> Text shown:
The quiet ”Moonchild” also has the advantage of giving strength to its successor and the album’s closing track ”The Court of the Crimson King”. Colourfully and richly arranged, the song is composed by Ian McDonald. The song contains many clever details and an interesting, somewhat disturbing atmosphere, supported by Sinfield’s fantasy lyrics. On the other hand, whereas Sinfield’s earlier lyrics on record, despite their esotericism, also seemed to make a strong point about the real world, the lyrics of ’The Court of the Crimson King’ seem to be a superficial, albeit imaginatively rich, description of a fantasy scenario. The structure of the song itself is also somewhat repetitive and unsurprising. Except for the very end. Right at the end, when you think the song has ended, the drum-code Giles hits is fantastic!
In The Court Of The Crimson King is an astonishingly strong and mature achievement from young musicians whose average age was only around 23. Perhaps the most remarkable thing about the album is how completely it ignores the impact of the blues at a time when its influence was almost omnipresent in rock music. Instead of blues, King Crimson hoard influences from jazz, folk and art music in particular, without actually quoting any of these genres directly. The band has an incredible ability to fuse those ingredients into a whole new blend. A blend that was eventually dubbed progressive rock. It would perhaps be an exaggeration to say that King Crimson invented progressive rock, but I would argue that In The Court Of The Crimson King can nevertheless in good conscience be called the first fully mature prog album.

> Records supplied:
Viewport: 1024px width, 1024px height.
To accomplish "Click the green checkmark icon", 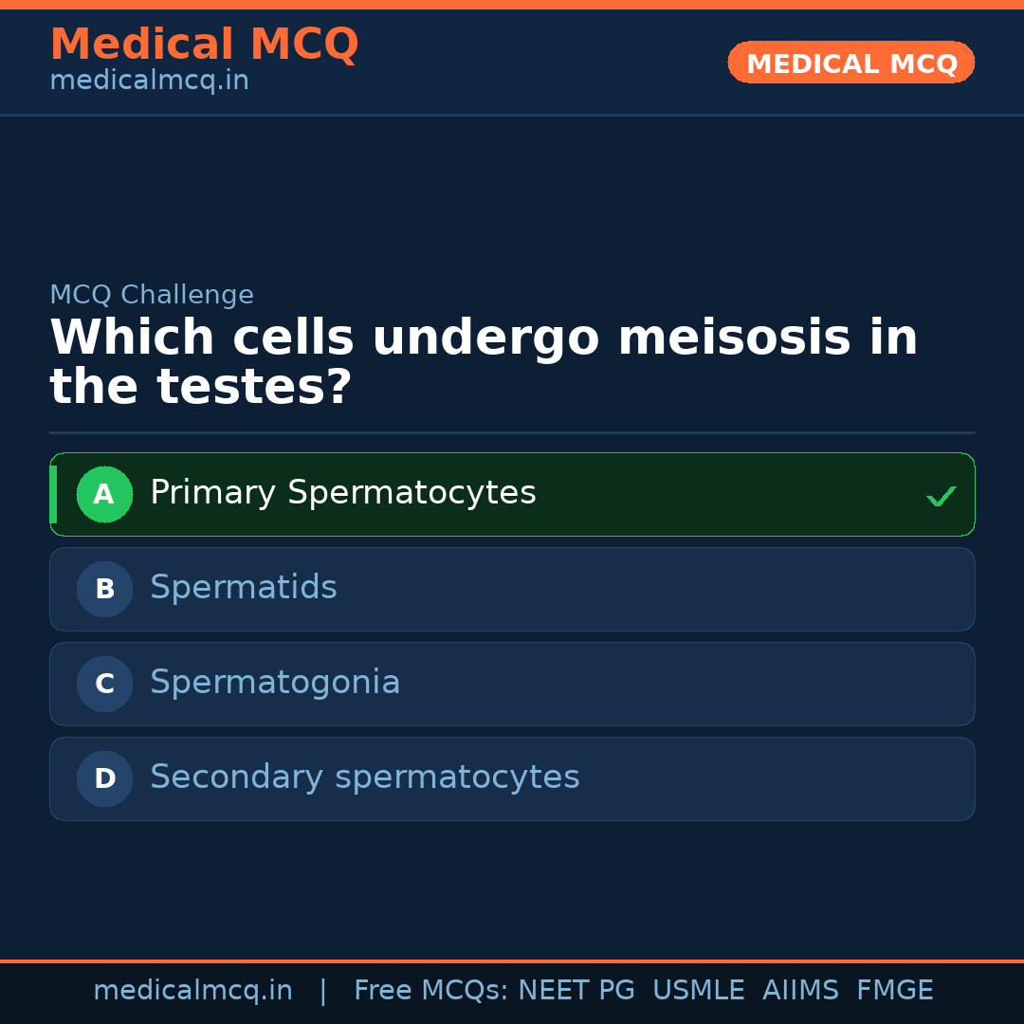I will (941, 496).
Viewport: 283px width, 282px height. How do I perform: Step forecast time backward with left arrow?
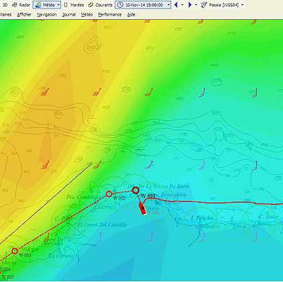pos(175,5)
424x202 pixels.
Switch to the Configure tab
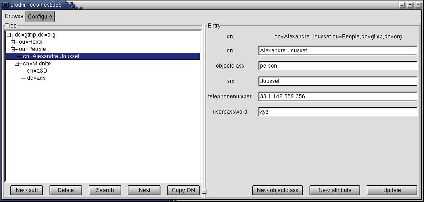click(40, 17)
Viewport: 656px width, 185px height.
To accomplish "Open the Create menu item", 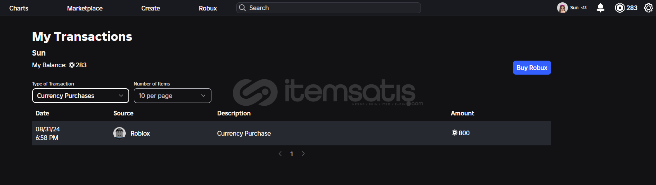I will click(x=151, y=8).
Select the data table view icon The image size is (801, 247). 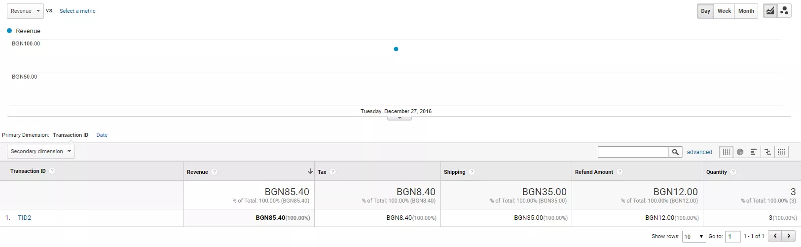726,152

> Apply what you read:
A - In the review of In The Court Of The Crimson King, do these statements agree with the text? (i) The song "The Court of the Crimson King" was composed by Ian McDonald. (ii) The album draws heavily on the blues. (iii) The musicians' average age was around 23. For each, answer yes or no and quote the deciding words.
B - From the review of In The Court Of The Crimson King, set down the stretch from "In The Court Of The Crimson King is" through "mature prog album.", copied exactly.

> Responses by task:
A -
(i) Yes: "the song is composed by Ian McDonald."
(ii) No: "how completely it ignores the impact of the blues at a time when its influence was almost omnipresent in rock music."
(iii) Yes: "whose average age was only around 23."

B -
In The Court Of The Crimson King is an astonishingly strong and mature achievement from young musicians whose average age was only around 23. Perhaps the most remarkable thing about the album is how completely it ignores the impact of the blues at a time when its influence was almost omnipresent in rock music. Instead of blues, King Crimson hoard influences from jazz, folk and art music in particular, without actually quoting any of these genres directly. The band has an incredible ability to fuse those ingredients into a whole new blend. A blend that was eventually dubbed progressive rock. It would perhaps be an exaggeration to say that King Crimson invented progressive rock, but I would argue that In The Court Of The Crimson King can nevertheless in good conscience be called the first fully mature prog album.